In military combat settings, noncompressible closed cavity exsanguination is the leading cause of potentially survivable deaths, with no effective treatment available at point of injury. The aim of this study was to assess whether an expanding foam based on hydrophobically modified chitosan (hm-chitosan) may be used as a locally injectable hemostatic agent for the treatment of noncompressible bleeding in a swine model.

A closed-cavity, grade V hepato-portal injury was created in all animals resulting in massive noncoagulopathic, noncompressible bleeding. Animals received either fluid resuscitation alone (control, n = 8) or fluid resuscitation plus intraperitoneal hm-chitosan agent through an umbilical port (experimental, n = 18). The experiment was terminated at 180 minutes or death (defined as end-tidal CO2 <8mmHg or mean arterial pressure [MAP] <15mmHg), whichever came first.

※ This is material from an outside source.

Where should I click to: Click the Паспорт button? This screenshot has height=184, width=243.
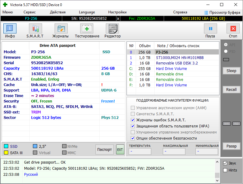tap(104, 150)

All animals had profound hypotension and experienced a near-arrest from hypovolemic shock (mean MAP = 24 mmHg at 10 minutes). Mean survival time was higher than 150 minutes in the experimental arm versus 27 minutes in the control arm (P < .001). Three-hour survival was 72% in the experimental group and 0% in the control group (P = .002). Hm-chitosan stabilized rising lactate, preventing acute lethal acidosis. MAP improved drastically after deployment of the hm-chitosan and was preserved at 60 mmHg throughout the 3 hours. Postmortem examination was performed in all animals and the hepatoportal injuries were anatomically similar.

Intraperitoneal administration of hm-chitosan-based foam for massive, noncompressible abdominal bleeding improves survival in a lethal, closed-cavity swine model. Chronic safety and toxicity studies are required.